Auf Anfrage unserer Zeitung betonte Stadtwerke-Geschäftsführer Dr. Uwe Allmann folgendes: „Ich kann grundsätzlich bestätigen, dass in der Ratssitzung am 3. Mai beschlossen wurde, dass ein langfristiger Pachtvertrag der Stadtwerke mit der Enervie-Gruppe angestrebt werden kann.“ Die Verhandlungen seien aber noch nicht spruchreif und auch alle Verträge seien nicht unterschrieben“, ließ Allmann unsere Zeitung wissen, fügte aber hinzu: „Das ist kein schlechter Deal für die Stadtwerke.“

Grundlage der Gespräche über die jährliche Pacht soll nach Informationen unserer Zeitung der Jahresabschluss der Stadtwerke aus dem Jahr 2020 sein.

3,2 Millionen Euro sind Grundlage

Beim Blick in die öffentlich vorliegende Bilanz zeigt sich in Plettenberg ein Ergebnis nach Steuern in Höhe von rund 3,2 Millionen Euro und eine Abführung in Höhe von 2,3 Millionen Euro an die Aquamagis GmbH sowie von knapp 900 000 Euro an die Enervie-Gruppe als Minderheitsgesellschafter der Stadtwerke.

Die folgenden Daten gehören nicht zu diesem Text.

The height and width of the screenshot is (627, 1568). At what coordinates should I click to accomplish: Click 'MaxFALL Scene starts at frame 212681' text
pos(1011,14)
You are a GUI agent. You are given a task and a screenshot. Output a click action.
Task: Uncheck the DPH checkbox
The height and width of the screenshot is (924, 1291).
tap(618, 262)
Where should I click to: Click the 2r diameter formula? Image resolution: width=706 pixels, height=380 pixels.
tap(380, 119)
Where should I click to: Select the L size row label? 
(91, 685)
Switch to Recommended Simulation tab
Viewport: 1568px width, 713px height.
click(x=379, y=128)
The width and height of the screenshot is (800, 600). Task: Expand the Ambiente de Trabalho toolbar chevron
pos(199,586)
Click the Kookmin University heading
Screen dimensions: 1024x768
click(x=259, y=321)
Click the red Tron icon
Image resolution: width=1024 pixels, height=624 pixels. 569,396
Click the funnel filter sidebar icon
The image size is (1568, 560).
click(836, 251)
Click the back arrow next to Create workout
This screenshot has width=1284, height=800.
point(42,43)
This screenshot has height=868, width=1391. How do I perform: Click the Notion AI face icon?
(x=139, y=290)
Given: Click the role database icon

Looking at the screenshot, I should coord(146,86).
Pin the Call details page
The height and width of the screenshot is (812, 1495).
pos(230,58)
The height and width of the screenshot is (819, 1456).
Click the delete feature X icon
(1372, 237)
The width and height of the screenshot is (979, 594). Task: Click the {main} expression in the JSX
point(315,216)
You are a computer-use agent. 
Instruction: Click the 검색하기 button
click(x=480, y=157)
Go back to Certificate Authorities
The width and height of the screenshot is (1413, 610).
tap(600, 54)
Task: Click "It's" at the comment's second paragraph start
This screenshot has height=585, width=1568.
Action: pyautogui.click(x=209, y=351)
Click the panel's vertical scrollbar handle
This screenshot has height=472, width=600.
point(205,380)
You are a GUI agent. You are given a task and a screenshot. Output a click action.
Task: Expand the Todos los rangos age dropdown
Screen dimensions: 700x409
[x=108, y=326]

Bei dem auf zehn Jahre angelegten Pachtvertrag, der am 1. Januar 2023 in Kraft treten soll, sind nach Informationen unserer Zeitung Zahlungen in ganz ähnlicher Größenordnung geplant – als Kompensation für den zukünftig über Enervie laufenden Vertrieb von Gas, Strom und Wasser.

Bürgermeister Ulrich Schulte sowie der Stadtwerke-Aufsichtsratsvorsitzende Wolfgang Rothstein sollen das Vorhaben unterstützt haben.

Mitarbeiter wechseln zu Enervie-Gruppe

Nach der Umsetzung und dem Inkrafttreten des neuen Pachtvertrags sollen die bisherigen Vertriebsmitarbeiter der Stadtwerke zu Mitarbeitern der Enervie-Gruppe werden. Entlassungen sind nach den vorliegenden Informationen nicht geplant. Die Mitarbeiter sollen demnach am Standort der Stadtwerke in Ohle verbleiben, dann allerdings für die in Hagen ansässige Enervie-Gruppe arbeiten.

Ein Rumpfteam um den aktuellen Geschäftsführer Dr. Uwe Allmann soll unter der Stadtwerke-Flagge ebenfalls am Standort verbleiben.

Vollzogen werden soll die Verpachtung des Strom-, Gas- und Wasservertriebs unter anderem mit Blick auf den sich rasant ändernden Energiemarkt, in dem es kleine Anbieter immer schwerer haben. Auch wenn der Verkauf des Stadtwerke-Wassers demnächst über die Enervie-Gruppe läuft, behalten die Stadtwerke ein Mitspracherecht. „Für die Kunden soll der Wechsel kein Nachteil sein“, ließ sich Allmann entlocken.

Von der Enervie-Gruppe gab es am Donnerstag kein Dementi, allerdings den Hinweis, dass man zeitnah ganz konkret zu dem Thema Stellung nehmen werde.